Penolakan atas sistem proporsional tertutup dalam penyelenggaraan pemilu oleh KPU telah disuarakan oleh delapan fraksi dari 10 fraksi yang ada di DPR. Terkait hal itu, Ketua Komisi II Ahmad Doli Kurnia menyatakan suara DPR mengikuti suara mayoritas fraksi, menolak sistem proporsional tertutup tersebut.
Suara delapan fraksi di DPR RI tersebut disampaikan menindaklanjuti pernyataan para ketua umum dari delapan partai yang menolak sistem itu pada Ahad, 8 Januari 2023 lalu. Mereka para ketua umum dan perwakilan partai tegas menolak rencana pemilu kembali digelar dengan sistem proporsional tertutup.

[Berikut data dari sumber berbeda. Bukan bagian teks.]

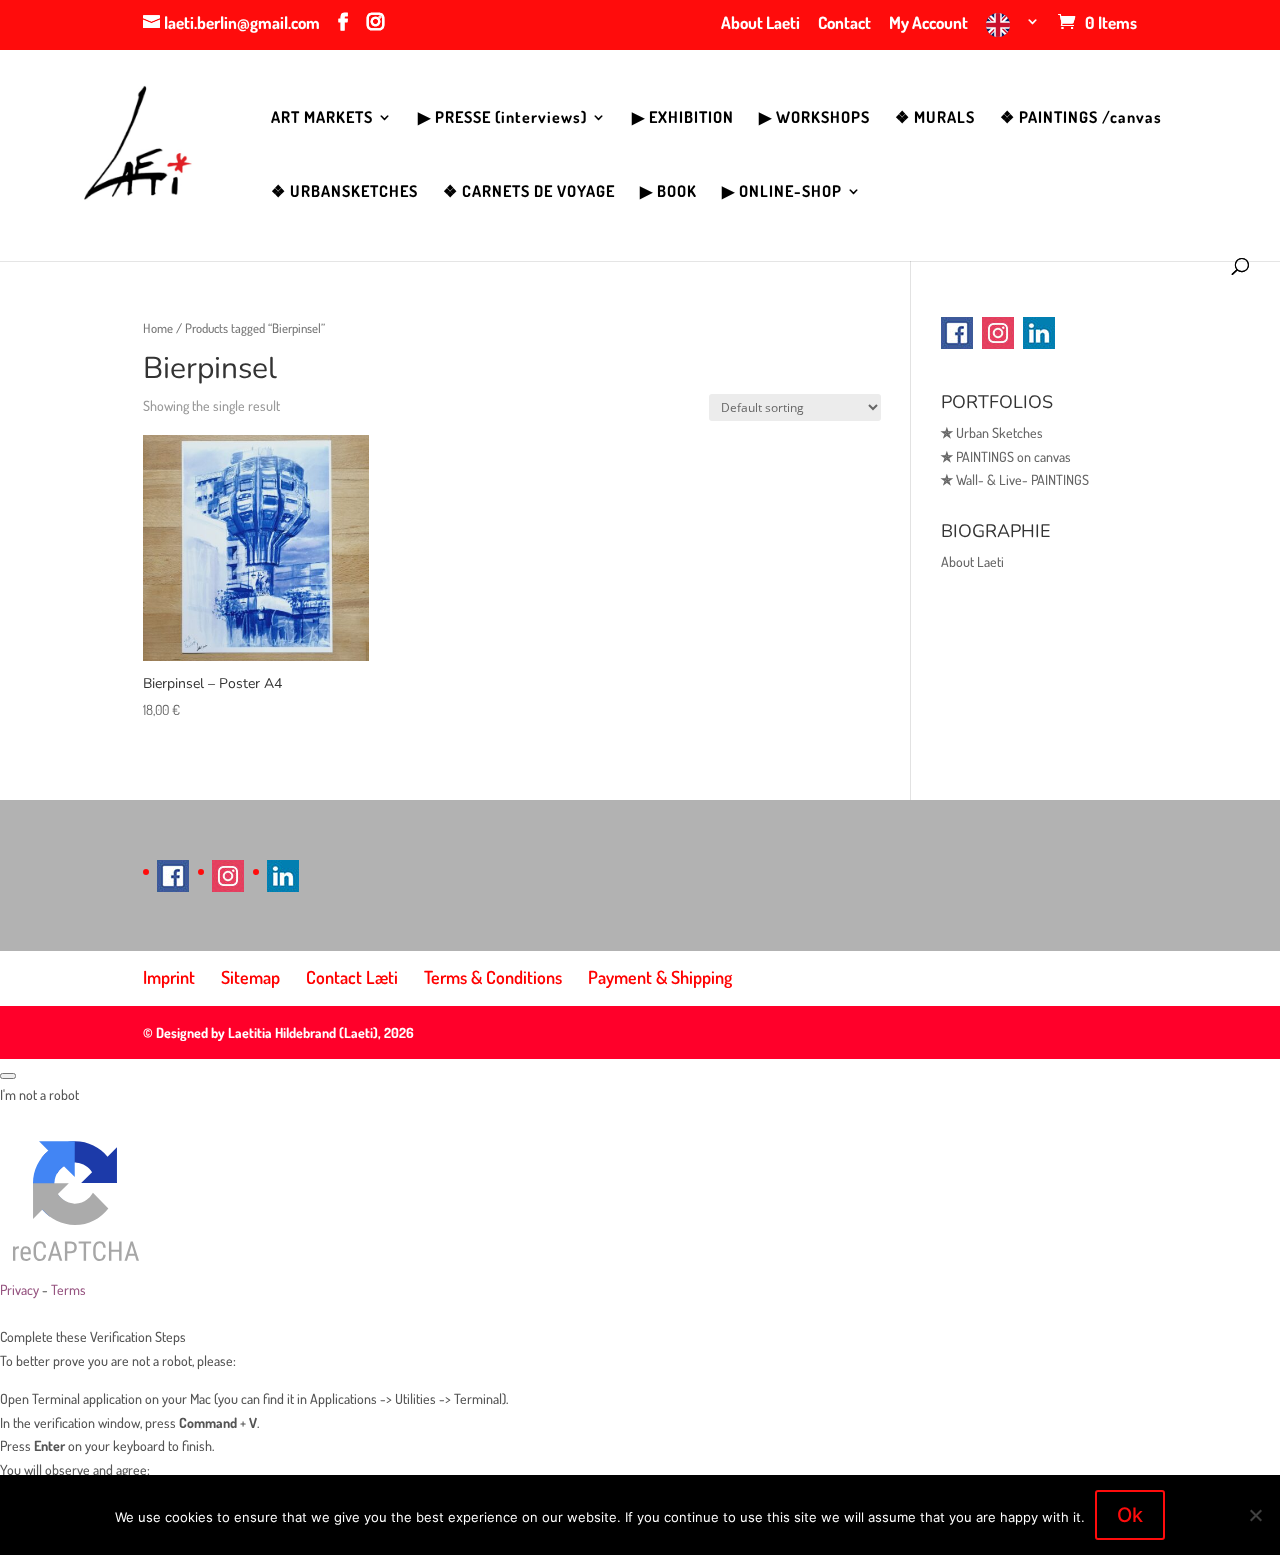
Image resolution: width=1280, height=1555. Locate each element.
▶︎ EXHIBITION (683, 118)
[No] (1255, 1515)
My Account (928, 23)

Menanggapi itu, Ketua Komisi II DPR RI Ahmad Doli Kurnia Tandjung menegaskan delapan partai memiliki sikap bersama, yakni mempertahankan sistem pemilu proporsional terbuka. ”Disepakati bahwa suara dari delapan fraksi itu setuju tetap pada posisi menerapkan sistem proporsional terbuka pada pemilu tahun 2024," kata Ahmad Doli, Rabu (11/1/2023).
Selanjutnya, kedelapan fraksi ini diberikan arahan, khususnya di Komisi III menjadi tim kuasa hukum dari DPR setiap ada perkara di Mahkamah Konstitusi. Dimana Komisi III untuk menyepakati suara yang akan disampaikan menjadi penjelasan pada sidang-sidang di Mahkamah Konstitusi adalah suara DPR.
"Suara DPR mewakili suara mayoritas tetap mempertahankan proporsional terbuka,” jelas Ahmad Doli yang juga Wakil Ketua Umum DPP Partai Golkar ini.